Oggi ricorre l’anniversario della Rivoluzione del 1848, una rivoluzione europea, che cominciò proprio a Palermo, e una rivoluzione siciliana, per l’indipendenza.
La storiografia italiana la ricorda erroneamente come una rivoluzione per l’Unità d’Italia. Nulla di più falso. Fino al 1848 le classi dirigenti dell’Isola non avevano altro traguardo e altra legittimità se non quella del Regnum Siciliae, fondato nel 1130, rifondato nel Vespro su basi parlamentari, e arrivato quasi sino ai loro giorni.
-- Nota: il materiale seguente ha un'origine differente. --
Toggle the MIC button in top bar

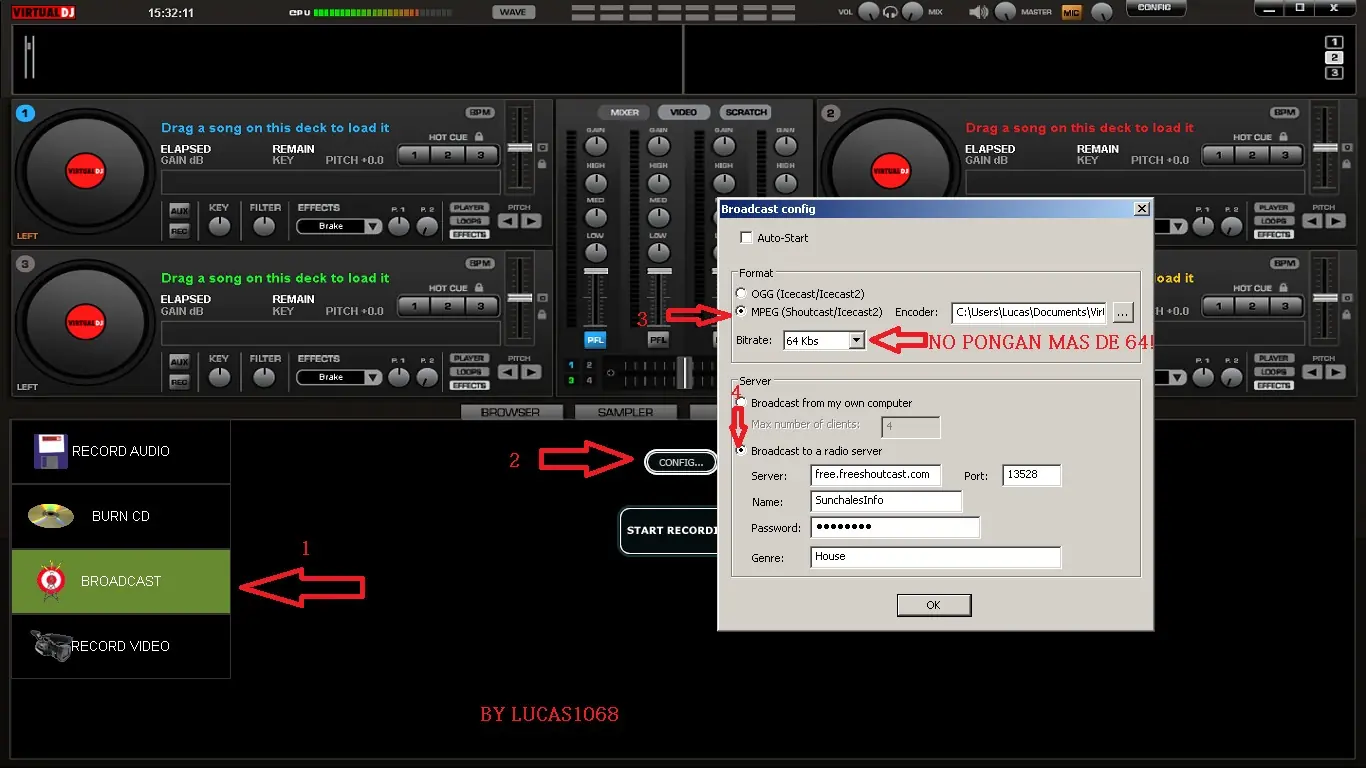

Quella Rivoluzione fu corale: ad essa parteciparono tutti i ceti e tutte le città della Sicilia. Da Palermo a Pantelleria la voce fu unanime. Artigiani, clero, nobilità, borghesia, tutti a gran voce
non chiedevano che il ripristino di una legittimità violata. Alla fine furono sconfitti, ma negli accordi per la resa, quel 15 maggio del 1849, il Governo di Napoli concesse un’autonomia amministrativa, fiscale ed economica che era il frutto più maturo di quel sacrificio, quasi da Stato autonomo, pur con la perdita del Parlamento proprio che era l’essenza stessa dell’identità siciliana.
Ma il frutto più maturo di quella Rivoluzione fu la sua Costituzione. Lo Statuto del Regno di Sicilia fu il più grande contributo dei Siciliani alla storia delle costituzioni dei paesi liberi e democratici. Una costituzione così democratica la stessa Italia non l’avrebbe avuto se non nel 1947, quasi cento anni dopo. Tutti potevano votare e praticamente tutti potevano essere eletti. Tutte le libertà fondamentali erano garantite e persino quelle non scritte nella Costituzione erano in linea di principio libere, salva un’esplicita legge contraria. Un messaggio di indipendenza e di libertà che non è mai morto nei nostri cuori. E una Costituzione che, in teoria, è l’ultima legittima che la Sicilia abbia più avuto.
Il sacrificio degli eroi del 12 gennaio non è stato vano. La rivoluzione “a data fissa” non è stata dimenticata. Noi siamo qui, a ricordarla, a proiettarla nel futuro della Sicilia.